そう今日の午前中も万引きした人間を発見し、店の外に出たところで声をかけ店の事務所に連れていった。万引きした人物は中年の独身男性だった。一ヶ月ほど前に仕事をクビになり、次の仕事がなかなか見つからず、貯金は減る一方、イライラもあり、つい万引きしてしまったということだった。不景気な世の中、気持ちはわからないでもないが、犯罪は犯罪、家族はいないようなので警察を呼ぶことになった。

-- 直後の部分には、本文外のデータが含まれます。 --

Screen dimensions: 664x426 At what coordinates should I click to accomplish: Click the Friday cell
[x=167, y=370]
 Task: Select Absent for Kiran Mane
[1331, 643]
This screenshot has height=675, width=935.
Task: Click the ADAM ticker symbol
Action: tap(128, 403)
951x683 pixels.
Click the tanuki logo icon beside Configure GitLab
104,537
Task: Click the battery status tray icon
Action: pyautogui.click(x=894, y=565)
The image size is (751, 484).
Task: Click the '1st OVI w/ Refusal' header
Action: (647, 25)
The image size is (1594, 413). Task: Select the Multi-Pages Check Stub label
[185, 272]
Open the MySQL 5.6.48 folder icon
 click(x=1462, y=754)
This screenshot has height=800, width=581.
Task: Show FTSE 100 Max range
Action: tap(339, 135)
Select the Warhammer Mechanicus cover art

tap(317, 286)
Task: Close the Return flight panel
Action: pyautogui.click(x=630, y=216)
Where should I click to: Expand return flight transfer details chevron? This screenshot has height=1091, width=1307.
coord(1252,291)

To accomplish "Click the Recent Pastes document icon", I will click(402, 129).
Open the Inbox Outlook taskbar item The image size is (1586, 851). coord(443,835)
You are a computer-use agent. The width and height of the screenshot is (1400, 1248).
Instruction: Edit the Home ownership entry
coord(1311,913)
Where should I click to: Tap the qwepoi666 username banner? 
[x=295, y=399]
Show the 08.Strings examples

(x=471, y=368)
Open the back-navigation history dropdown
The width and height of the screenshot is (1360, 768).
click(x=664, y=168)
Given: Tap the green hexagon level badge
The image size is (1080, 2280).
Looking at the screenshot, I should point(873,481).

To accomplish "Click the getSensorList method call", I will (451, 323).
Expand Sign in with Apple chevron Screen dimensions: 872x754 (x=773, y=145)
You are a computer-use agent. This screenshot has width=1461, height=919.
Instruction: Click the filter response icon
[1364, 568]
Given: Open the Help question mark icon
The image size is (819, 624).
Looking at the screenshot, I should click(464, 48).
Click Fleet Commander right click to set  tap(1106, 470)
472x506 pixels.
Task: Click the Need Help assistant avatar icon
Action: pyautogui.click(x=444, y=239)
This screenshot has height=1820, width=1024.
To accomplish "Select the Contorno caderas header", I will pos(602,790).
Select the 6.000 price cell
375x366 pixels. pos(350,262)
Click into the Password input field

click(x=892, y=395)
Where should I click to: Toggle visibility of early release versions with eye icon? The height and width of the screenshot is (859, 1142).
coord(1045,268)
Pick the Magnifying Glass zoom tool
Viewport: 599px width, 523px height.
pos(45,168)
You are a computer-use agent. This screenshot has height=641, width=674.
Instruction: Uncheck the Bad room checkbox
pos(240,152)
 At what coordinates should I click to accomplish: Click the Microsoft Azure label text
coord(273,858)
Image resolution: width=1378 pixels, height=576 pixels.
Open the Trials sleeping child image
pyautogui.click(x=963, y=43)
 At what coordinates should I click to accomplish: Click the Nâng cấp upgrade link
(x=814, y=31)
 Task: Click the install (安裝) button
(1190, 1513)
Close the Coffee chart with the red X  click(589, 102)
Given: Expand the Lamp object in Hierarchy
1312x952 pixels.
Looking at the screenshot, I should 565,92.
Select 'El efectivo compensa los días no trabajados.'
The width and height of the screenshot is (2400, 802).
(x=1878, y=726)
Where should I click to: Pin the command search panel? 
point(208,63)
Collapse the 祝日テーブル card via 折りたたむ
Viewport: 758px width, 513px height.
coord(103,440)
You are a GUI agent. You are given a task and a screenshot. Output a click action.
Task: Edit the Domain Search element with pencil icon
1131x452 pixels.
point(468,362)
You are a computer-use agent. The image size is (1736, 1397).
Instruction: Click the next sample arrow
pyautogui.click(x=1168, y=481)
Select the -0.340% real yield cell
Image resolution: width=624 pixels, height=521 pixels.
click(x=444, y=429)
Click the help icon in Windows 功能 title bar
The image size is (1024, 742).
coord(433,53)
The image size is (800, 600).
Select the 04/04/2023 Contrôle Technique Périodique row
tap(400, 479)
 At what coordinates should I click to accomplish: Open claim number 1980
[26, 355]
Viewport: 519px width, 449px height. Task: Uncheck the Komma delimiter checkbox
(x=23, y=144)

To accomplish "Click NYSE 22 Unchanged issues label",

私は時々、棚の商品を手に取りながらも注意深く、周りの状況も把握する。今のところ、挙動不審な人間はいない。スリルを味わいたいがために万引きをする中学生の悪がきなどもいない。
しかし一人だけ気になっている人物がいる。
それは小さな女の子を連れ店内をうろつく、その母親らしき女性だった。年齢は三十前後だろうか、細身で背丈も女性にしては高いほう、顔立ちも整い美人といってよかった。だが表情がどこか暗い。そして時々、きょろきょろ周りを見たり、先ほども天井にある監視カメラをじっと見ていた。
女の子のほうは四、五歳くらいだろうか、髪を肩くらいまで伸ばし可愛らしい顔をしていた。母親と手を繋いで歩き、空いたほうの手でクマのぬいぐるみを抱きかかえていた。